9/13/2024
The image above is my sketch of what I think the “IRL Subtitles” project will look like by the end of the semester. My goal this week to start working towards this final product will be to begin formulating a working “Facial Detection” program for our glasses.
This will be broken up into a few different steps:
- determining the language: the language that everything will be done in will most likely be python.
- Obtaining an open source facial detection software to begin working on: this will most likely be from “Open CV” but if a better alternative is found I will switch to that.
- Finally, I will try to have a complete or near complete facial detection software that is able to recognize facial expressions and when someone is talking.
If I complete this soon enough I may also assist In the testing phase of comparing sound signals for localization.
9/22/24 Progress Report 1:
This week was productive in terms of progress for the Facial Detection software.
- The determined language was python and everything software related for the “IRL Subtitles” will be written in python. However, I had a lot of difficulty getting the software to run in a WSL2 environment because the WSL2 environment I was using did not support accessing webcams or other hardware devices directly. So for now I am just running everything on my windows system but this may switch to a “Docker” environment.
- I decided on using the open source facial detection software from “open CV” combined with the lip detection software from the previous semesters work in order to create an effective facial and lip detection software shown in the photo below. I got to the point of having it functioning as a face a lip detector.

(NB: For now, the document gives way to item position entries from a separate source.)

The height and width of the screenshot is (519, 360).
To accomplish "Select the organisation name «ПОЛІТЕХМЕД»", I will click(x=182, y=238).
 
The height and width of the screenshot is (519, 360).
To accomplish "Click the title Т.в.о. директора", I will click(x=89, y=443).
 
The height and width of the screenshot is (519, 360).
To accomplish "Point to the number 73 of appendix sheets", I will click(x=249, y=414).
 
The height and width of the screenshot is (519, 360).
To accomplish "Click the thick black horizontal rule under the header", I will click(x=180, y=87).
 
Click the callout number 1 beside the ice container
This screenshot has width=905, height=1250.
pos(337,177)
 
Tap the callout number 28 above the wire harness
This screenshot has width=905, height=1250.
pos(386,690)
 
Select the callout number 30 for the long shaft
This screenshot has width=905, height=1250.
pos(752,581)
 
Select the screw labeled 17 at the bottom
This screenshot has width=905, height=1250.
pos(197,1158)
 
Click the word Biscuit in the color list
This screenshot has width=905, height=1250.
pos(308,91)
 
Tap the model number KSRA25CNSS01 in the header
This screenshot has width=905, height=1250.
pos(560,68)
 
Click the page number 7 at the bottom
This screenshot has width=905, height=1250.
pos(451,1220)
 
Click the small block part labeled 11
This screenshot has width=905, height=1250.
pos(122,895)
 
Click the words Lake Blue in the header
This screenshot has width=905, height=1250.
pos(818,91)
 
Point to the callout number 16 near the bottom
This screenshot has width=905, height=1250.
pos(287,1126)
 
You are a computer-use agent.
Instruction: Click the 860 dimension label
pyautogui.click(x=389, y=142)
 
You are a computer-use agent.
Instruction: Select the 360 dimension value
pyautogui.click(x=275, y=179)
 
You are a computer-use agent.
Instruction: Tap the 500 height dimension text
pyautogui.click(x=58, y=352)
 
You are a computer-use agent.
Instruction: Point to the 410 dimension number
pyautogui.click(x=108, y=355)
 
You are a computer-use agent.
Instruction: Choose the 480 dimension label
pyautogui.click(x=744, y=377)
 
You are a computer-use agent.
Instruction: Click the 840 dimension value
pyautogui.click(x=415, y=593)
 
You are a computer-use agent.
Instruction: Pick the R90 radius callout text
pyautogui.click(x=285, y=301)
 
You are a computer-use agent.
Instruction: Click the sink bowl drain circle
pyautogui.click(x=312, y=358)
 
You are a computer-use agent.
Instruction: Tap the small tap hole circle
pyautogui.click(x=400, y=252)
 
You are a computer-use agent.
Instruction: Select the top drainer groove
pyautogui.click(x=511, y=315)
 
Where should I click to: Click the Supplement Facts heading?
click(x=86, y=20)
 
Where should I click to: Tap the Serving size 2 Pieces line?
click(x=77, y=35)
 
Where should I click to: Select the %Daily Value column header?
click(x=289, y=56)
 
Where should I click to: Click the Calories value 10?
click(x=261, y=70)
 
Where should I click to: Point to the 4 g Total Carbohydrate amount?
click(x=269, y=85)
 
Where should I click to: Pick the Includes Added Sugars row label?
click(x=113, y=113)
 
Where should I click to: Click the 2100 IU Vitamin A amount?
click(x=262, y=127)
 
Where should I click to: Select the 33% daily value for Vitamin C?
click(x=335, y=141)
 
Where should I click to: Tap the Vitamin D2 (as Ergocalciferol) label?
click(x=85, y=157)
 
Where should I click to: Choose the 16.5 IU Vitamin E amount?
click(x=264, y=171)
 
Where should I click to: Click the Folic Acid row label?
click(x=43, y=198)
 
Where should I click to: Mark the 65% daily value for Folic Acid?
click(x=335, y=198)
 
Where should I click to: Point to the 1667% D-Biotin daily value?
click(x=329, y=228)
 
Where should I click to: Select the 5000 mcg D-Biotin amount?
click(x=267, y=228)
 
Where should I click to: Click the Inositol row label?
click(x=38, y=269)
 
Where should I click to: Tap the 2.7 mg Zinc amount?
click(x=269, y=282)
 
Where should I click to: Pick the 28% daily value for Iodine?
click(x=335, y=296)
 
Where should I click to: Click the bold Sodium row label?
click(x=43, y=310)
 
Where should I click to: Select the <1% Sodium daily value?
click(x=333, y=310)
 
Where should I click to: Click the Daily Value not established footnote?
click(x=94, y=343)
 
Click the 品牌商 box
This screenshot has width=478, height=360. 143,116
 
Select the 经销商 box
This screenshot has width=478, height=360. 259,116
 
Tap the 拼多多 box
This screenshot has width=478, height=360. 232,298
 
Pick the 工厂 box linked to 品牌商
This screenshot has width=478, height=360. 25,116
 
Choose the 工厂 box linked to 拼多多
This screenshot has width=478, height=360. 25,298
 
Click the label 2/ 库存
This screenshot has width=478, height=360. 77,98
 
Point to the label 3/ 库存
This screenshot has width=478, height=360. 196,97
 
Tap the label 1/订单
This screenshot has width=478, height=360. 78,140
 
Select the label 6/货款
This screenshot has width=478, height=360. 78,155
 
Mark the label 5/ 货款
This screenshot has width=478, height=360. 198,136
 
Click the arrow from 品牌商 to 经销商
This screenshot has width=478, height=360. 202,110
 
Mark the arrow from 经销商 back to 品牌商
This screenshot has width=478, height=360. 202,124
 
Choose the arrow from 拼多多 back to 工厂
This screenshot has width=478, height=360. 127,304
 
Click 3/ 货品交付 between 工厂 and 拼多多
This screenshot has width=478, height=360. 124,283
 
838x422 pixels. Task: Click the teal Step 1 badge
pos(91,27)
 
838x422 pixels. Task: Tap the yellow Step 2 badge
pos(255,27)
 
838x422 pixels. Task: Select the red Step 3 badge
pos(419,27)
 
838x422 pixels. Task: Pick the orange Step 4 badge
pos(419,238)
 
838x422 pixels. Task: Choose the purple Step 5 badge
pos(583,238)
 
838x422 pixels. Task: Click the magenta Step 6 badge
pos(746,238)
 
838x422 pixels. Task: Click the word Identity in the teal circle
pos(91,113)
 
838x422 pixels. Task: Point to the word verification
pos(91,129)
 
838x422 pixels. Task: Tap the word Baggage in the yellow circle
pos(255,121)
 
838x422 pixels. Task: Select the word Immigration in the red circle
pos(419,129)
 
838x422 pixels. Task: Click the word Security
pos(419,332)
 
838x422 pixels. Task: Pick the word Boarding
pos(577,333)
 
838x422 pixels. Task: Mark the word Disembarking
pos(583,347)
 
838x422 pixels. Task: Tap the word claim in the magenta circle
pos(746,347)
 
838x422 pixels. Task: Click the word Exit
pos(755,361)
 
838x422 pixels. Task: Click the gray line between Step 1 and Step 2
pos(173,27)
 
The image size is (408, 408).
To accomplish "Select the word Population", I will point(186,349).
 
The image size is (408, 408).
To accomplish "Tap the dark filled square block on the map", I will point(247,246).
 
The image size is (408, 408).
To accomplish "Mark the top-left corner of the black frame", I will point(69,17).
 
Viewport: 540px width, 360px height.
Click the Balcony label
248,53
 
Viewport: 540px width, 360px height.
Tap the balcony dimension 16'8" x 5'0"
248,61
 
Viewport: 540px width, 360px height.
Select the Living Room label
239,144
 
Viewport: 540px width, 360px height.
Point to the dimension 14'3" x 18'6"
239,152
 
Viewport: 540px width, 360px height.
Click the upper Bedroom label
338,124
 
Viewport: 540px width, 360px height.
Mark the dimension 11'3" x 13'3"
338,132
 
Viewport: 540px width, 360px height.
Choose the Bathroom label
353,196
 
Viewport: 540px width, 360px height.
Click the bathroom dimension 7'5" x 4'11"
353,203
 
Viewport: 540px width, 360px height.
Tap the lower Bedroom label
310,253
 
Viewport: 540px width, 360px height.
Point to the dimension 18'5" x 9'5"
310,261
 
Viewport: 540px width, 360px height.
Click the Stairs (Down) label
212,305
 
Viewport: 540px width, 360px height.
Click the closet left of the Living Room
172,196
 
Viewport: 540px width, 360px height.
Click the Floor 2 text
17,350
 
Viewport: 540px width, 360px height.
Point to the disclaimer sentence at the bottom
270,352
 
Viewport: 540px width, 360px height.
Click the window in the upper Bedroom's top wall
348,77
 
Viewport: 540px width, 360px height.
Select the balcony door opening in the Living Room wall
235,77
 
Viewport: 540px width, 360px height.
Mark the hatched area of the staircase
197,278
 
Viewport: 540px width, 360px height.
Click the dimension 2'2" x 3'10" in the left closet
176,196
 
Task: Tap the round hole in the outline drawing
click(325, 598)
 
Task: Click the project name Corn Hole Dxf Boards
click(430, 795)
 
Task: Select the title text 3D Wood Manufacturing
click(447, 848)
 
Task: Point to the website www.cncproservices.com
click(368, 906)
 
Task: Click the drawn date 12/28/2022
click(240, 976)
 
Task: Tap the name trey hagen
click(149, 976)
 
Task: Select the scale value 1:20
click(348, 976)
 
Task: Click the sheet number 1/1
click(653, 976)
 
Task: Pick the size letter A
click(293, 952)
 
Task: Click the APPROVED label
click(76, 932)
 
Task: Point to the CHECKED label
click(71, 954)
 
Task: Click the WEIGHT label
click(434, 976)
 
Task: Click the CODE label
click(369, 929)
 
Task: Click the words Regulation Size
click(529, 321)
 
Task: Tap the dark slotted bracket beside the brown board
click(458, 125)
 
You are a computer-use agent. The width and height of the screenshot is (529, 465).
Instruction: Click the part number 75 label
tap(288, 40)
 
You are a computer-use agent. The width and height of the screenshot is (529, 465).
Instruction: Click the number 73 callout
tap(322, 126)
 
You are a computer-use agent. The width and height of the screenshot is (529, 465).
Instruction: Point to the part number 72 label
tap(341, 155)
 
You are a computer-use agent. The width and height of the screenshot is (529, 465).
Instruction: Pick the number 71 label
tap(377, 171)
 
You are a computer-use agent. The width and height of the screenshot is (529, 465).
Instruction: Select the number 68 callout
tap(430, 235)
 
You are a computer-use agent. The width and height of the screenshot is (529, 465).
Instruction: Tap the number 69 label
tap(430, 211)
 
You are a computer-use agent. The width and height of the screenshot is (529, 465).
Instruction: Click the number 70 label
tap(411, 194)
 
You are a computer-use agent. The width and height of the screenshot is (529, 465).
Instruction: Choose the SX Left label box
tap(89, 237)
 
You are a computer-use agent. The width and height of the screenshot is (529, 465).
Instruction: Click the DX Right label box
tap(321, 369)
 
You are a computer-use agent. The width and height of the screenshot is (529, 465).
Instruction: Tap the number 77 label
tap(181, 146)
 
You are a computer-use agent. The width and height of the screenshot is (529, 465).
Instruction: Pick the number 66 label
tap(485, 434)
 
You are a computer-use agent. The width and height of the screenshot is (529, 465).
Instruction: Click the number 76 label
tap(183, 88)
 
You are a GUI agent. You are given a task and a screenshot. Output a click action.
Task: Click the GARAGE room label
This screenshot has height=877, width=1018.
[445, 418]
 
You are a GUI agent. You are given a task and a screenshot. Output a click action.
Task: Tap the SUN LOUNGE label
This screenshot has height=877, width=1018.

For next week I will still need to complete a speech detection feature that determines when someone may be talking. This was already completed in the previous semester I just need to implement it to work in the new python file.
To Do List Week of 9/23/24:
My goal for this next coming week is to complete the facial detection software and make improvements where needed. Also, I will begin assisting with another task such as sound localization or the hardware testing side of things. This can be broken up like this:
- Finish the facial detection by having the ability to determine when someone might be speaking.
- Consult with my group and determine what I need to help with.
My tasks this week will mostly be determined by what section of the project needs the most help currently and this will be given as an update in next weeks report.
9/29/2024 Progress Report 2:
This last week did not go as planned for me. Along with my group members we determined what microcontroller and audio capturing devices we wanted to use and got them ordered. Also, we determined we would run all of our code through “FreeRTOS” onto the microcontrollers. This means that we determined we needed to switch all of our software from Python to C/C++.
My biggest mistake from this week was that I was working under the assumption that everything needed to be in C and the problem was that OpenCV libraries are mostly in C++/Python. However, I am able to work with C++ as we are able run it along with C on the “FreeRTOS” system. I spent a little too much time trying to figure out how to convert all my code to C when a simple google search could have made my workflow a lot smoother. So this will need to be added to my next weeks to do list.
To Do List Week of 9/30/24:
- Finally get to converting the facial recognition code from Python to C++ and developing the code further
- Looking into the OpenCV libraries for C++ and seeing what I have available
- Converting current facial recognition code into C++
- Adding the speech detection functionality
- If this gets complete I will assist with other operation on the IRL Subtitles project
My biggest concern for this week it the amount of time I will have with exams and events going on but now that I am sorted out on what I am able to do it should go much more smoothly this next week.
Progress Report 3:
Since CDR lots has been changed and worked on.
- From feedback during CDR we decided to run our computation through the computer and just have our esp32 boards capture audio and video and send it to the computer. This means that instead of switching to C we are keeping most of our code in Python because we have a lot more code already in Python. This also made continuing development in the facial detection department a lot easier. Shown in the picture below is the most updated picture of facial detection code that can count number of possible speech and has boxes for the placement of subtitles.
Right now the 2 states for face detection is the box at the bottom of the screen for when no faces are present and the box below the face box for when a person is present. This will be used for determining where text should be placed on the screen.
- the second part I have worked on is setting up sending data over WIFI from the esp32 s3 eye. Getting this to work was very difficult as there is not very much information on this specific board on the internet at all it was very cryptic and took a lot of time to figure out. Just recently my group mates figured out how to get the video stream sent over WIFI so we have this mostly sorted.
To Do List Week of 11/3/24:
- Develop the facial detection code to combine with other localization methods.
this will take a lot of time I am sure but if it gets done quickly I will help with other sections of the project. My main concern for this week is figuring out how to format the code with the already existing facial detection code but this should be fairly easy with Python I presume.
Final Update 12/6/24
- The facial detection code was combined with the video data sent to the web server via scraping. This was implemented by taking the video sent from the esp32-eye and using it for the Opencv code instead of the integrated camera.
- The audio and video were all sent to the same web server and we figured out how to scrape both the video and audio.
- A speech to text method was figured out and this was all combined into one environment shown up in the OpenCV display with all other methods. These were all combined the Opencv code and video scraping code were combined into one python script and the audio was called from a separate file that converted the speech to text in order to display the text inside of the boxes created from Opencv.
We have also been working on the final report and finalizing everything with our project!